The records:
★ ★ ★ ★
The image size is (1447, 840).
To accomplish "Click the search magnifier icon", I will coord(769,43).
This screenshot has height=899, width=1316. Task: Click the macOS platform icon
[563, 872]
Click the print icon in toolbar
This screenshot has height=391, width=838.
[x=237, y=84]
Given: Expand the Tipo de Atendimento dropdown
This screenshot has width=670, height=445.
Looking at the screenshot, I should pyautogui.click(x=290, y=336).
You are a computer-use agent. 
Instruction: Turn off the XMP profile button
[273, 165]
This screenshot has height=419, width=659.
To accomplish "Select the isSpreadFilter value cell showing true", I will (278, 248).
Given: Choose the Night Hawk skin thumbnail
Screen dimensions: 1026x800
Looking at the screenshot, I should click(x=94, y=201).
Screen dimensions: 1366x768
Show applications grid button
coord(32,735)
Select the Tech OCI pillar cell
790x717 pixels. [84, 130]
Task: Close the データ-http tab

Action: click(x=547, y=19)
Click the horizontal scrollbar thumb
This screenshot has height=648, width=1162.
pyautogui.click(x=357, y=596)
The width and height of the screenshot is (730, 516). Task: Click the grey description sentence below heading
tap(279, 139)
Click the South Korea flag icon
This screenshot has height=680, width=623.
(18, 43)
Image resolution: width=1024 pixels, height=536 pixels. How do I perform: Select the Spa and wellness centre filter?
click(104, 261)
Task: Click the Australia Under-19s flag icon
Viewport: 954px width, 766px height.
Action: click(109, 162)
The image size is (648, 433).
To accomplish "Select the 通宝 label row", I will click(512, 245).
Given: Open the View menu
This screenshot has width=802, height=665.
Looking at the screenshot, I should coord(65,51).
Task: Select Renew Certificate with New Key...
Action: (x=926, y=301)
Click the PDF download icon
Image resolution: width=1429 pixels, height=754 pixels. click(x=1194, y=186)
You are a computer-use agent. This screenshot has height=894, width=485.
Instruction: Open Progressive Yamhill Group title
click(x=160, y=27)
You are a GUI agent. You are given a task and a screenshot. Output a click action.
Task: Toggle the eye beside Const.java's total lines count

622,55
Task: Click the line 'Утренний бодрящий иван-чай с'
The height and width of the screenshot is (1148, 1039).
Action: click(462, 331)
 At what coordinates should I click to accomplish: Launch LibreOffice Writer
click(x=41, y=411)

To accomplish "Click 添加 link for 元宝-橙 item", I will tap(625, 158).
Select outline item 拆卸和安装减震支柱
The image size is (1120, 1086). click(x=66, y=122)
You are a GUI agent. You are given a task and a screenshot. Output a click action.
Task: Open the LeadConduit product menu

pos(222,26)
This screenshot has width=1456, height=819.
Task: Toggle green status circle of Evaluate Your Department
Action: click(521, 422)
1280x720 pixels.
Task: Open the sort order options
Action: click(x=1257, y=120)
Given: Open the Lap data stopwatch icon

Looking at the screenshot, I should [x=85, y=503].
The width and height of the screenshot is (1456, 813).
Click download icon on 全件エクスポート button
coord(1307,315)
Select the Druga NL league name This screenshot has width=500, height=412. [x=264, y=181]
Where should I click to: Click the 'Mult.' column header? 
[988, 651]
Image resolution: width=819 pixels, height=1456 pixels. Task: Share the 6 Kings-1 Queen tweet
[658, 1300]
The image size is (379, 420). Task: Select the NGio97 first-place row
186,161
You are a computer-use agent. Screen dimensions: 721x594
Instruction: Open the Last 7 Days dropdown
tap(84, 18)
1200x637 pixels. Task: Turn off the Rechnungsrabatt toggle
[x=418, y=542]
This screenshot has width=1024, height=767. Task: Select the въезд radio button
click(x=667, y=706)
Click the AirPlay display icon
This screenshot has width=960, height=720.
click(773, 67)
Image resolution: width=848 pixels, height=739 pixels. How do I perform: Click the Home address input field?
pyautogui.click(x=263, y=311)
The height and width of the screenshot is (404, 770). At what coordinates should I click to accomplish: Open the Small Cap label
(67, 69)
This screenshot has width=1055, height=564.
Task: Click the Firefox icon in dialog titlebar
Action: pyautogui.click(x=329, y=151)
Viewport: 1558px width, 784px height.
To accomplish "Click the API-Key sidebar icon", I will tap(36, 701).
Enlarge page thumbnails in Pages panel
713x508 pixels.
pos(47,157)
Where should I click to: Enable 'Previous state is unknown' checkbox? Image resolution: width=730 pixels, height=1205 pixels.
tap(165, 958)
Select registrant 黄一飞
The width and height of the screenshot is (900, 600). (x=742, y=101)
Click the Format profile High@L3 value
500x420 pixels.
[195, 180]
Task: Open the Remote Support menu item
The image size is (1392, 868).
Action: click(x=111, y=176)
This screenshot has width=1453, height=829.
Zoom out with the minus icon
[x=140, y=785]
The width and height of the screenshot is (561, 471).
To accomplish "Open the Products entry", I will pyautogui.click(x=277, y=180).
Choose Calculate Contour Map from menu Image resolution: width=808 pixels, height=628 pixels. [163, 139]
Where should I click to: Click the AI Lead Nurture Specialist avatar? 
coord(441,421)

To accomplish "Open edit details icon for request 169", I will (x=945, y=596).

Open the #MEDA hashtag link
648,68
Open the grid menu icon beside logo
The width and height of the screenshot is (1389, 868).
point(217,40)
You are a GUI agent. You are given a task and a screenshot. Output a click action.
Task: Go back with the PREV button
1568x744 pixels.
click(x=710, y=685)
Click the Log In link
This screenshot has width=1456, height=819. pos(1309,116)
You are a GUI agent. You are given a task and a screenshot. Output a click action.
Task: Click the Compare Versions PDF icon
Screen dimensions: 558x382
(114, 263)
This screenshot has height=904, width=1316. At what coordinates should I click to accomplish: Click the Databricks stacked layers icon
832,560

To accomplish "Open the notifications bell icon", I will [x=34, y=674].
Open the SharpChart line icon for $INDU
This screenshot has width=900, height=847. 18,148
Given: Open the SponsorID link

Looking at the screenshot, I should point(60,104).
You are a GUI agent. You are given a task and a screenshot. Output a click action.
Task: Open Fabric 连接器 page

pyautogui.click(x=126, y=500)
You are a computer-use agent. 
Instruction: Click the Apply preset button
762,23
★ ★ ★ ★
What you need to do: Pick out every line in the listing above that contains the word "download", treating uppercase and lowercase as different, and copy each such line in full.

Solution to the problem:
Click the PDF download icon
Click download icon on 全件エクスポート button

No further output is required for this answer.